Multi-objective optimization for an integrated renewable, power-to-gas and solid oxide fuel cell/gas turbine hybrid system in microgrid

Power-to-gas (P2G) using excess renewable sources is an effective method to reduce renewable curtailment issues in microgrid system. In recent researches, fuel cell-based system is considered as a promising technology to consume hydrogen generated from P2G due to high efficiency and cleanness. However, its economic and thermodynamic adaptability when coupled with intermittent renewable sources remains an open question to be addressed carefully. This paper presents a multi-energy system for microgrid in which a wind-powered P2G is coupled with a detailed thermoeconomic model of SOFC/GT hybrid system. A two-level multi-objective optimization of planning and operation together is proposed.
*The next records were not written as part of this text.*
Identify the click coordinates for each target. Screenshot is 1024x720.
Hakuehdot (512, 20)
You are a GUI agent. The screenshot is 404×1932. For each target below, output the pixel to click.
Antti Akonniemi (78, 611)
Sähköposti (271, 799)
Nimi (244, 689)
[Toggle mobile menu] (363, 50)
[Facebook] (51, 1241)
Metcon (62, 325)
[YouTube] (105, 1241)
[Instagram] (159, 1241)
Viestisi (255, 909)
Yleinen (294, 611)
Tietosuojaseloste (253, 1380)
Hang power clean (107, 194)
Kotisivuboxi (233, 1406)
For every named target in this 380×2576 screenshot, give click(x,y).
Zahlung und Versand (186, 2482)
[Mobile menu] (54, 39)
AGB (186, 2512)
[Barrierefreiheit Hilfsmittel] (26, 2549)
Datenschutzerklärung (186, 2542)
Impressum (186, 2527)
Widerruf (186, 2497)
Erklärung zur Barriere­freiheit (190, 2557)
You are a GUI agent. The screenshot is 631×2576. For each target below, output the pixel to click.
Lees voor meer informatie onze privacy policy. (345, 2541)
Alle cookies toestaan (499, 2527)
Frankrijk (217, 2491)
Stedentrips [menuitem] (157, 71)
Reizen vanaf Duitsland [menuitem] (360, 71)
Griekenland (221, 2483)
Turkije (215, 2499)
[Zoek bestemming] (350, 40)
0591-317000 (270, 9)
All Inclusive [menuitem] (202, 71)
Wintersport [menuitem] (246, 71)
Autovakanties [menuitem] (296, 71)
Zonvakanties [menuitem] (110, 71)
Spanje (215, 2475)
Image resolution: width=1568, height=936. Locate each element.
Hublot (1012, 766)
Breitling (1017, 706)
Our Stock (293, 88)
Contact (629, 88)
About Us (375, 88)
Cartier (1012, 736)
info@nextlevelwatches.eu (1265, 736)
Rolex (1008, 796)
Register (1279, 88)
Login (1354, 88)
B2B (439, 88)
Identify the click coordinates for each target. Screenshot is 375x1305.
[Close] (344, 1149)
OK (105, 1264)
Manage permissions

For system planning, the optimal balance between the least wind curtailment rate and total life cycle cost (LCC) is determined. To facilitate the coordinate operation of system components, a power management strategy is proposed in response to fluctuations of wind power and electricity load. Results show that in the selected case, the multi-energy system operates with low wind curtailment rate of 0.63% and high renewable penetration level of 90.1%. The optimized LCC of multi-energy system is ￡2,468,093 with wind power accounting for 68.35% of total capital investment. Both winter and summer scenarios are detailly analyzed and a parametric study is also carried out.